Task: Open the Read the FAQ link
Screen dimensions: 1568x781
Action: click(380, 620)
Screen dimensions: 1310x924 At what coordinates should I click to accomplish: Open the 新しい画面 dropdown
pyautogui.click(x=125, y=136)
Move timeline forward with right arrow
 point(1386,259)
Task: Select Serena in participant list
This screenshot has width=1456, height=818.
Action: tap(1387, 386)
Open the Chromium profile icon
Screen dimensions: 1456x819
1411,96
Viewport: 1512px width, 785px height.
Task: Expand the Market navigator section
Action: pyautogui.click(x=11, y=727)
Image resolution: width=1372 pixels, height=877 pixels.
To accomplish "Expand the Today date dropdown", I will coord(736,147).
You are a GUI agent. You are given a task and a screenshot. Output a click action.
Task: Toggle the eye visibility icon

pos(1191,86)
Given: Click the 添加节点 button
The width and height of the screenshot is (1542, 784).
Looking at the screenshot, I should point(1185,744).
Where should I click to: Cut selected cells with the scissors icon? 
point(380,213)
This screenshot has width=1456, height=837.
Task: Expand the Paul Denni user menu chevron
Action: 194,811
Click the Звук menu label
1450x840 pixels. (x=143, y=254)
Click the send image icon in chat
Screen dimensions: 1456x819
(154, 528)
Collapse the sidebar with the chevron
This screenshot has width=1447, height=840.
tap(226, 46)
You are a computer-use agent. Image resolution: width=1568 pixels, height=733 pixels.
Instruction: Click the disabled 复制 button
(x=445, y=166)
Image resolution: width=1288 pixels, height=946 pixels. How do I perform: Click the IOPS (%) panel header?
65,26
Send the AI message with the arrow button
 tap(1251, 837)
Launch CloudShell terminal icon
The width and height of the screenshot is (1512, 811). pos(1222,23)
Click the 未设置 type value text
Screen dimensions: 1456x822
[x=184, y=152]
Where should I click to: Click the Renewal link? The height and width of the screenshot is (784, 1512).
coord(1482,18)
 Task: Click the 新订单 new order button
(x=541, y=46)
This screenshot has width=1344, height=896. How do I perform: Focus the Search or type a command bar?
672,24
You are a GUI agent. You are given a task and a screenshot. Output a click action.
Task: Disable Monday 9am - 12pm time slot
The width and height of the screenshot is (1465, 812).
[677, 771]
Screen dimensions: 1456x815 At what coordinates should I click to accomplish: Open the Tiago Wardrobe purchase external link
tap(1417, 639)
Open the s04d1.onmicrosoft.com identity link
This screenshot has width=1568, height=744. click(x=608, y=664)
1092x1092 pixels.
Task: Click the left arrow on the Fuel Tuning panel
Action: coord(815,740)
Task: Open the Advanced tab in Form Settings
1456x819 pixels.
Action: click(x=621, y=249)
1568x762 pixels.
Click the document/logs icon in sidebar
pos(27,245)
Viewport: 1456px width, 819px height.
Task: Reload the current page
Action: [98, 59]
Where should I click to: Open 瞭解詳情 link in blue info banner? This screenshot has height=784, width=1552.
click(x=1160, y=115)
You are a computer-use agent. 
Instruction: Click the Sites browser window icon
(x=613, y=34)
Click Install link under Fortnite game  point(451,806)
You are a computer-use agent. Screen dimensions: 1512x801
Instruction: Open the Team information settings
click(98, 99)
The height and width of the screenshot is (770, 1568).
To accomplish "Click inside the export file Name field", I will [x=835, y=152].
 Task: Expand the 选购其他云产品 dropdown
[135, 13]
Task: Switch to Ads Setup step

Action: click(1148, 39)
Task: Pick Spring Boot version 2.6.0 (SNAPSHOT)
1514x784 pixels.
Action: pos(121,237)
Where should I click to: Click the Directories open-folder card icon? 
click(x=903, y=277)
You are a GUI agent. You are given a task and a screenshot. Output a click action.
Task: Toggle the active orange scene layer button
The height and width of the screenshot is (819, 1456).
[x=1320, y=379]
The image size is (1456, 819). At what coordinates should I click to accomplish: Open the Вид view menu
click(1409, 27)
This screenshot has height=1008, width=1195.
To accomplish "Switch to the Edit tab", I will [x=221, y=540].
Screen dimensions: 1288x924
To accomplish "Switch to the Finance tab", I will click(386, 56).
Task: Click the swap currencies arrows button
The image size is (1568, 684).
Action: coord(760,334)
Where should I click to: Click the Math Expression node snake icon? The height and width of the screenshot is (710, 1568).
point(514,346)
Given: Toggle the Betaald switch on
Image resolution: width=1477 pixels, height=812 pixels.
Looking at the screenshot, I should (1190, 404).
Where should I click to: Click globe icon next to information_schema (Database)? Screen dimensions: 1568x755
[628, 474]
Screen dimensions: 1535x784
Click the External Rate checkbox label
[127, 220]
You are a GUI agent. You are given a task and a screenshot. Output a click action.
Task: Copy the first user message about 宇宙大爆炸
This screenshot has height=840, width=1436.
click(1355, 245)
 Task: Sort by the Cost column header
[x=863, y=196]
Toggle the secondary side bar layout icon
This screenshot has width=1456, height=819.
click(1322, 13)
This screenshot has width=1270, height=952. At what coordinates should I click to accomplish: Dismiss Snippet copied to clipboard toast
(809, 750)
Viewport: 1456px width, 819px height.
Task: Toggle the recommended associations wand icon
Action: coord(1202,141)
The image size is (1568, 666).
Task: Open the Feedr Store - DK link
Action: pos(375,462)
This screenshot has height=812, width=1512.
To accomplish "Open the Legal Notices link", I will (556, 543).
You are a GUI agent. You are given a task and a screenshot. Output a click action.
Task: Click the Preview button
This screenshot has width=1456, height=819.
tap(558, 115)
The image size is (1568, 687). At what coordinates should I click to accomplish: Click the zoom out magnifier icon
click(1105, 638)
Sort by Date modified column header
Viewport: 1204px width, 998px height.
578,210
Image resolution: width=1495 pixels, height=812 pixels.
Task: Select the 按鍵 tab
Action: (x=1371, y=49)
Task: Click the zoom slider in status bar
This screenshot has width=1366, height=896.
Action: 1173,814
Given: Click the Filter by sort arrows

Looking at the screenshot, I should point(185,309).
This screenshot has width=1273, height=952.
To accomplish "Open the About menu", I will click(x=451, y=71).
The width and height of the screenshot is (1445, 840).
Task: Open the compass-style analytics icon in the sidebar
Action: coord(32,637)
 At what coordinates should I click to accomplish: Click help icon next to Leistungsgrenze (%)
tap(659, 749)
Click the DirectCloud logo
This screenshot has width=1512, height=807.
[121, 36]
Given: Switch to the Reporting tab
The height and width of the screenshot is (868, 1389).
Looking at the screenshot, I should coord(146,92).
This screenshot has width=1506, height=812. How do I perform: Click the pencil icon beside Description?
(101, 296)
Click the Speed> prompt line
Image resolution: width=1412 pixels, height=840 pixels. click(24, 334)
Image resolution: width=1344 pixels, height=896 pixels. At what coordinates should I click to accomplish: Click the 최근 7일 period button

..............................

> [Exercise] One stretch of the lines above is wanted, from the line that contains "Screen dimensions: 1456x815" through the line that contains "1568x762 pixels.". Output it exactly.

> [Exercise answer]
Screen dimensions: 1456x815 At what coordinates should I click to accomplish: Open the Tiago Wardrobe purchase external link
tap(1417, 639)
Open the s04d1.onmicrosoft.com identity link
This screenshot has width=1568, height=744. click(x=608, y=664)
1092x1092 pixels.
Task: Click the left arrow on the Fuel Tuning panel
Action: coord(815,740)
Task: Open the Advanced tab in Form Settings
1456x819 pixels.
Action: click(x=621, y=249)
1568x762 pixels.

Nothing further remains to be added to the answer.